Exercise materials below:
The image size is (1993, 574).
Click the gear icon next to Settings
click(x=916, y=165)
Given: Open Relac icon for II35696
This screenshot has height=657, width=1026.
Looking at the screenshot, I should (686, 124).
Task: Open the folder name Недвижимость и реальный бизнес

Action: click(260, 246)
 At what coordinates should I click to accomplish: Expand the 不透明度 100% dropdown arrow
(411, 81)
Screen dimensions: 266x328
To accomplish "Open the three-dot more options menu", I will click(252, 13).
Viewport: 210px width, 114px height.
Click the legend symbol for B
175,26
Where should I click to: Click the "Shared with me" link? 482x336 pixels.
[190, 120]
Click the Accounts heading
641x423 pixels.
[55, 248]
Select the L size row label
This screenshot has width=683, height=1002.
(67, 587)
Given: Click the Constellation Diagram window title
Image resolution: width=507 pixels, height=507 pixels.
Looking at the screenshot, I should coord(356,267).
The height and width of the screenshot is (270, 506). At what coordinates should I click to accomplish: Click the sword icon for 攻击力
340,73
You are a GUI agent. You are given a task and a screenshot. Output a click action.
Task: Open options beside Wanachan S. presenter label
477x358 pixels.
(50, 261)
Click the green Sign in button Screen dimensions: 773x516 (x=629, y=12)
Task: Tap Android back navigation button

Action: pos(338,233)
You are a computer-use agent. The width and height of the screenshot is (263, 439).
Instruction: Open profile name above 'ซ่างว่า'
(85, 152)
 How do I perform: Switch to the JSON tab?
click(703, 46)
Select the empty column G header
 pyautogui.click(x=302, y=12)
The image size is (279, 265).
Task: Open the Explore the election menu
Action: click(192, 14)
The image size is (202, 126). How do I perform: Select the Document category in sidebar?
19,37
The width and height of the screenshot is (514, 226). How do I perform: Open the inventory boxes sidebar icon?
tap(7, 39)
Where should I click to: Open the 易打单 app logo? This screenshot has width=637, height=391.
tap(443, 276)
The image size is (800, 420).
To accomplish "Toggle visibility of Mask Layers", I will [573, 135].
End of Exercise materials.
Description of the task
Return the full listing, word for word.

Output below
The image size is (1993, 574).
Click the gear icon next to Settings
click(x=916, y=165)
Given: Open Relac icon for II35696
This screenshot has height=657, width=1026.
Looking at the screenshot, I should (686, 124).
Task: Open the folder name Недвижимость и реальный бизнес

Action: click(260, 246)
 At what coordinates should I click to accomplish: Expand the 不透明度 100% dropdown arrow
(411, 81)
Screen dimensions: 266x328
To accomplish "Open the three-dot more options menu", I will click(252, 13).
Viewport: 210px width, 114px height.
Click the legend symbol for B
175,26
Where should I click to: Click the "Shared with me" link? 482x336 pixels.
[190, 120]
Click the Accounts heading
641x423 pixels.
[55, 248]
Select the L size row label
This screenshot has width=683, height=1002.
(67, 587)
Given: Click the Constellation Diagram window title
Image resolution: width=507 pixels, height=507 pixels.
Looking at the screenshot, I should coord(356,267).
The height and width of the screenshot is (270, 506). At what coordinates should I click to accomplish: Click the sword icon for 攻击力
340,73
You are a GUI agent. You are given a task and a screenshot. Output a click action.
Task: Open options beside Wanachan S. presenter label
477x358 pixels.
(50, 261)
Click the green Sign in button Screen dimensions: 773x516 (x=629, y=12)
Task: Tap Android back navigation button

Action: pos(338,233)
You are a computer-use agent. The width and height of the screenshot is (263, 439).
Instruction: Open profile name above 'ซ่างว่า'
(85, 152)
 How do I perform: Switch to the JSON tab?
click(703, 46)
Select the empty column G header
 pyautogui.click(x=302, y=12)
The image size is (279, 265).
Task: Open the Explore the election menu
Action: click(192, 14)
The image size is (202, 126). How do I perform: Select the Document category in sidebar?
19,37
The width and height of the screenshot is (514, 226). How do I perform: Open the inventory boxes sidebar icon?
tap(7, 39)
Where should I click to: Open the 易打单 app logo? This screenshot has width=637, height=391.
tap(443, 276)
The image size is (800, 420).
To accomplish "Toggle visibility of Mask Layers", I will [573, 135].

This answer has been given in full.